The Walmart was a twenty-minute stop. Then they rolled across the city on a welter of surface streets and freeways, and finally down a long slope to the Pacific Coast Highway.
Shay hadn’t been to the L.A. waterfront—the whales had come ashore farther north—and she hadn’t known what to expect. What she hadn’t expected was that the famed, star-studded beach town of Malibu, at least after dark, would look like a bunch of elbow-to-elbow shacks with garage doors inches from the highway.
Twist said he’d been to the house they would be staying at a few times, but a lot of the places looked the same. He used one of the new phones to call ahead, and when he got to about the right place, he slowed down, looking for an open garage door and a mailbox shaped like a porpoise.

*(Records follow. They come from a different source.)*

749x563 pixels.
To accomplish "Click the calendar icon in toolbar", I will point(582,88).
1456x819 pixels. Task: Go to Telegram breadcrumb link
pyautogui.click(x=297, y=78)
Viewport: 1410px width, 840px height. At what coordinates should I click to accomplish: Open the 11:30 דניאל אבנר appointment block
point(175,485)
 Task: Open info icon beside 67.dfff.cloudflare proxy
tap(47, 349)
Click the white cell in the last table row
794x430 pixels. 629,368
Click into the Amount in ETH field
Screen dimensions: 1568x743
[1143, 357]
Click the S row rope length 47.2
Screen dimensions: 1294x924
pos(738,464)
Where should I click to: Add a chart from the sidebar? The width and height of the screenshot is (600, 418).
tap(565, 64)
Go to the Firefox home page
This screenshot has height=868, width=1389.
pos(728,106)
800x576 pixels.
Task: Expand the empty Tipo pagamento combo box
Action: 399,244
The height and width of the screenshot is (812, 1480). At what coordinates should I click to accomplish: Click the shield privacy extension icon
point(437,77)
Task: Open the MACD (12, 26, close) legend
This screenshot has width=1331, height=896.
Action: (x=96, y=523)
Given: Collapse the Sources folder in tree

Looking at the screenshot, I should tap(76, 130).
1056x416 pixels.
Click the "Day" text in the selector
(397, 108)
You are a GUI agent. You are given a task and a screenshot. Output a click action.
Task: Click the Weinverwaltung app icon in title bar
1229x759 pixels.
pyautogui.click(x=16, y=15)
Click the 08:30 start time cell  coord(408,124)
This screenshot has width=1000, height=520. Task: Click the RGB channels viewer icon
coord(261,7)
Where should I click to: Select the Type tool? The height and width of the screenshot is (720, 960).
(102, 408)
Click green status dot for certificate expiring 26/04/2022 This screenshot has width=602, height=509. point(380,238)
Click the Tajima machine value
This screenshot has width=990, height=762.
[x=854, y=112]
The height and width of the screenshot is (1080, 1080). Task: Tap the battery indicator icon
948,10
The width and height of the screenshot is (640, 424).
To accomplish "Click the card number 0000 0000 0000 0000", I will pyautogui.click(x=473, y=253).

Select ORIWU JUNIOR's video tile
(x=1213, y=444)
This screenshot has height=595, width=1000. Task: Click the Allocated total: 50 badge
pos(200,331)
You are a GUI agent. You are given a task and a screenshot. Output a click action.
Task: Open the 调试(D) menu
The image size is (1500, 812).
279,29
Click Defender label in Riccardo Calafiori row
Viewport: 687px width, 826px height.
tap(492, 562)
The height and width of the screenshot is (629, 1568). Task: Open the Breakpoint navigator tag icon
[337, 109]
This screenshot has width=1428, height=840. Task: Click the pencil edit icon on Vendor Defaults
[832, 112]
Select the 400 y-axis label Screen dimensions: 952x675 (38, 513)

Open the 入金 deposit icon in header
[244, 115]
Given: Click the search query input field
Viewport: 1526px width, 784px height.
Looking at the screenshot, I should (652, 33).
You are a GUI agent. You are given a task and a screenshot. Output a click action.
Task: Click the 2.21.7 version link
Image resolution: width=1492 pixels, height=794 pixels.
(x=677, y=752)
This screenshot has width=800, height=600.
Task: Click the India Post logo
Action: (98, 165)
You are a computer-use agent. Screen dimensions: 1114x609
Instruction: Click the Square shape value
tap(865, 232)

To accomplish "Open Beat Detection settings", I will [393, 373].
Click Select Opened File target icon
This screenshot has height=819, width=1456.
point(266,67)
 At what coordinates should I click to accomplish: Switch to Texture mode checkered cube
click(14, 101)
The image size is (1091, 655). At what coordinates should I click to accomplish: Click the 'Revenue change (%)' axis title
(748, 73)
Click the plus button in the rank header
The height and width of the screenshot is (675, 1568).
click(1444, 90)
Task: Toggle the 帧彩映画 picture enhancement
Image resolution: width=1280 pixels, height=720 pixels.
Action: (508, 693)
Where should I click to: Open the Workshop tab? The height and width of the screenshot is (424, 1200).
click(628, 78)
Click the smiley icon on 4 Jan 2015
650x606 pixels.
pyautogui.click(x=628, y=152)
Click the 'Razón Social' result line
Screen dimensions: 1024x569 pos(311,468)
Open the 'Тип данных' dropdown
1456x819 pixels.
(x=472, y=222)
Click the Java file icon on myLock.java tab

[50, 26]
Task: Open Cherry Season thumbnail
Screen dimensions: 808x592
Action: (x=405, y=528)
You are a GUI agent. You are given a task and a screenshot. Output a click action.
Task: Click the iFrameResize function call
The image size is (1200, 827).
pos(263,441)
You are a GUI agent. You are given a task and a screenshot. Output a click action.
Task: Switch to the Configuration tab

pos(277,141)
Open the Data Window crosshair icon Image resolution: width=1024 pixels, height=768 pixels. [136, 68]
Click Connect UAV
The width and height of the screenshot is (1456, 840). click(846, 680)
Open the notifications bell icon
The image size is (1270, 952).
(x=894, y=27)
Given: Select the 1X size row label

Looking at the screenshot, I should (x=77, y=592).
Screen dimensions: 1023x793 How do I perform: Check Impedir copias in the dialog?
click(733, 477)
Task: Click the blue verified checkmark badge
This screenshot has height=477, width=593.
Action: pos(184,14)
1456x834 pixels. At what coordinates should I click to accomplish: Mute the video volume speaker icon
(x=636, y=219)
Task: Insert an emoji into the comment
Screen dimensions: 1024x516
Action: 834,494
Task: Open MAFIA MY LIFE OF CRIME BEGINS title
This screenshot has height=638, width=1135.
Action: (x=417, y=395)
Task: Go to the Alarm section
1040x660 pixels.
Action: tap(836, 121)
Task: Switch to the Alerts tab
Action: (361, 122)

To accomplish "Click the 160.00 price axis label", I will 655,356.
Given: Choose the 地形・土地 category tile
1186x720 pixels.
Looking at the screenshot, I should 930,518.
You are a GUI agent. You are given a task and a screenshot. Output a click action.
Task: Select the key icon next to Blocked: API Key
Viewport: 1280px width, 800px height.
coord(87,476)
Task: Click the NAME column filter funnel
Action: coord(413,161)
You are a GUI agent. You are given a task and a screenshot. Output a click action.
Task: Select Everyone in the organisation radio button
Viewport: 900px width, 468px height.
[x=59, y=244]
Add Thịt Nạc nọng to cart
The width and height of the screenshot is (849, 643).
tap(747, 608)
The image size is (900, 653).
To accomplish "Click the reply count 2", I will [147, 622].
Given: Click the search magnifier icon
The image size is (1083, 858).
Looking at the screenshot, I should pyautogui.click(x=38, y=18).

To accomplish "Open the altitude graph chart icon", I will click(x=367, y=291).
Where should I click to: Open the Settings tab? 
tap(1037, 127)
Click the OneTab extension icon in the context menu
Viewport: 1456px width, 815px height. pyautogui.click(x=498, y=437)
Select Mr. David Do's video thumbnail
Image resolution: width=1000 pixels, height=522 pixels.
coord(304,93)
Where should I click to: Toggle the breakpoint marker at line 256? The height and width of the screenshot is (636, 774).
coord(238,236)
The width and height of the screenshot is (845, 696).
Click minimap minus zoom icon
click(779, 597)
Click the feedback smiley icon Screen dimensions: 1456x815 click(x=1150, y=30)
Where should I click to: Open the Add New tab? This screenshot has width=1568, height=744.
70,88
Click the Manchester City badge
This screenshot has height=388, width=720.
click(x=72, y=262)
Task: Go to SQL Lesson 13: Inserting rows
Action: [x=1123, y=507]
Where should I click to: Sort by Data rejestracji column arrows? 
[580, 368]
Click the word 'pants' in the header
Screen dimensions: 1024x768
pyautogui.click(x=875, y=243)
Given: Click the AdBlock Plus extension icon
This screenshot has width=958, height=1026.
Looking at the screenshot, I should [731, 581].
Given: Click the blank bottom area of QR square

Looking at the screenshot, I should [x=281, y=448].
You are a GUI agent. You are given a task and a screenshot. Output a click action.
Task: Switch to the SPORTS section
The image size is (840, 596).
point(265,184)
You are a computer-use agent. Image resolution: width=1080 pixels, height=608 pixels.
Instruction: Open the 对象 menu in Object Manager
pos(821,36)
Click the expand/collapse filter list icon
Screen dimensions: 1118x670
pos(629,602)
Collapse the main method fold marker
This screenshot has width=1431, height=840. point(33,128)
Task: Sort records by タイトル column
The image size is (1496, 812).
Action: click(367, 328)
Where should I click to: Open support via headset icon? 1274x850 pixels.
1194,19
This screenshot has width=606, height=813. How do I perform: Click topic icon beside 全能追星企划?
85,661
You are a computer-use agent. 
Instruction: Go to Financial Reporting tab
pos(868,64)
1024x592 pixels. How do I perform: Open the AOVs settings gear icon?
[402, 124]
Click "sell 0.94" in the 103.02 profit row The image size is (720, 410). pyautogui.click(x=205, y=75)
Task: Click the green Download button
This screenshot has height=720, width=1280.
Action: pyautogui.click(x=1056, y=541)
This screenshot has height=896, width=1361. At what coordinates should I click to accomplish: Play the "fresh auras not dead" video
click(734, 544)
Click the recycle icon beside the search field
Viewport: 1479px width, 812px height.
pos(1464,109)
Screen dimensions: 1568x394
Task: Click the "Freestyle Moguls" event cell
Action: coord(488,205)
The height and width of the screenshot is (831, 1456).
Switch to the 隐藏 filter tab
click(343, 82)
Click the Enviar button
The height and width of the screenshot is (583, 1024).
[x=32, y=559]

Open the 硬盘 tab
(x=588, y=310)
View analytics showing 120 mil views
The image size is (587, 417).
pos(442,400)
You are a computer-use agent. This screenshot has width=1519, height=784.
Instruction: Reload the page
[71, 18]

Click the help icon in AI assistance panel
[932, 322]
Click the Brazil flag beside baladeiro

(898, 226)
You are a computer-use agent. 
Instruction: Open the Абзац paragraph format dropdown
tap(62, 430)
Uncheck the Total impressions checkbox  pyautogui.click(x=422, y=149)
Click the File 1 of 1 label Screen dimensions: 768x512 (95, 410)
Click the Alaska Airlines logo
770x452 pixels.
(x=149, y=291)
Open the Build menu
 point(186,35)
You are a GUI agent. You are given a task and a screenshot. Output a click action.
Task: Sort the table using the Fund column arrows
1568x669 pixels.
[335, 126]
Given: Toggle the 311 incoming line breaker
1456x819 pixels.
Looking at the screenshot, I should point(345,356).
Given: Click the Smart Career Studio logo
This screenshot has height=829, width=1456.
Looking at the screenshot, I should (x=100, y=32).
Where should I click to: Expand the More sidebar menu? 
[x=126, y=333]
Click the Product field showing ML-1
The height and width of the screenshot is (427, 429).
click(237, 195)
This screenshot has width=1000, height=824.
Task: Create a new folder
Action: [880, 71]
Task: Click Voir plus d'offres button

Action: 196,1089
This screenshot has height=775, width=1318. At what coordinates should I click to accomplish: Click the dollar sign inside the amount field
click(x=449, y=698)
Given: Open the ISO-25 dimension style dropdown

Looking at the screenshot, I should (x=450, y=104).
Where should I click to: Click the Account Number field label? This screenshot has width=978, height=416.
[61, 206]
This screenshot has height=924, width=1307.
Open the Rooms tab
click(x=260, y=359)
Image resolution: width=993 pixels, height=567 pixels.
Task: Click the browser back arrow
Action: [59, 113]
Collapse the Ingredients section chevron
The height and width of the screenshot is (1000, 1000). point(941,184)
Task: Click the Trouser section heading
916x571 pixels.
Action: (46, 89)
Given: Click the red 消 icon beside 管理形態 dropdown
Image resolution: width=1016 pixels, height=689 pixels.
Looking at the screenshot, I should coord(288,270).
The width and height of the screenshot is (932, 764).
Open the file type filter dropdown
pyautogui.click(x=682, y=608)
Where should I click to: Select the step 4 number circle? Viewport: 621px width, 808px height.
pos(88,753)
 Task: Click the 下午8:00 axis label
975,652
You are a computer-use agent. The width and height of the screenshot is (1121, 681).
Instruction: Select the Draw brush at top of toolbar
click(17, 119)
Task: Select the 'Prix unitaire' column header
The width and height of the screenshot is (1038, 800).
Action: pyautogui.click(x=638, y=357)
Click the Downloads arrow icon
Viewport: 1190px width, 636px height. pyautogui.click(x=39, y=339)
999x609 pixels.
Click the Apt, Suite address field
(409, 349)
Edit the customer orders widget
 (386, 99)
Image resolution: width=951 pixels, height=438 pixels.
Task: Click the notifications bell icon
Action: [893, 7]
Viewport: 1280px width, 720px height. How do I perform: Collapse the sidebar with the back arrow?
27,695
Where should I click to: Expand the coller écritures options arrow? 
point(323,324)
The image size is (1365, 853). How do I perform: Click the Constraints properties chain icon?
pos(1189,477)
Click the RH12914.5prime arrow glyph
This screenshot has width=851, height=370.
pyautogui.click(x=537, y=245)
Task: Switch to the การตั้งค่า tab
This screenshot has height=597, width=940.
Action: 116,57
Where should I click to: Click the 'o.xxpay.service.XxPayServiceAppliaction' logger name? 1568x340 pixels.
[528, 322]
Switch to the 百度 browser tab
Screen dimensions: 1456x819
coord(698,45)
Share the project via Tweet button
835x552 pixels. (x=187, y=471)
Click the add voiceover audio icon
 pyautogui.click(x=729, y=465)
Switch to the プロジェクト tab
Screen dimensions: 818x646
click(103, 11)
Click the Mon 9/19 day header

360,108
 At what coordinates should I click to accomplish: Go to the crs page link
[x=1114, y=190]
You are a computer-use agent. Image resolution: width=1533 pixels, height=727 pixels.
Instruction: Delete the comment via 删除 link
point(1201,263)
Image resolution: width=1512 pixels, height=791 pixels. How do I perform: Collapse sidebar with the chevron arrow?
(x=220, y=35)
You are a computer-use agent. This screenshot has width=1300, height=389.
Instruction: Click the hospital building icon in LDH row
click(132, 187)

“There,” Cade said, pointing.
“That’s it,” Twist said. He signaled the turn, then cut across oncoming traffic and into the lighted garage. A man was standing on a set of steps at the back of the garage, and as soon as they were in, the garage door came down. They got out next to a black sports car—Shay didn’t recognize the model, but it looked exotic and expensive—and a customized candy-apple-red Ducati motorcycle that Cade did recognize: “Sweet. A Monster 1200.”
The man stepped up to them with a snarly grin.
“On the run, eh?” he said with a hint of an Irish accent, and bumped fists with Twist.
“Sean. Thank you.”
“Come on in, I’ll show you how to operate the place.” He looked at X. “Nice dog.”
X growled at him, and Shay said, “Easy.”
The house had a glass-walled living room overlooking the ocean, with a museum-quality Twist cityscape on one wall. A galley kitchen was on the street-side wall, along with a library filled with art books and a glass case protecting a collection of old Zippo cigarette lighters, most of them with military insignias. There were three bedrooms on a second floor and a circular staircase that went to the roof, where there was a deck with folded beach umbrellas.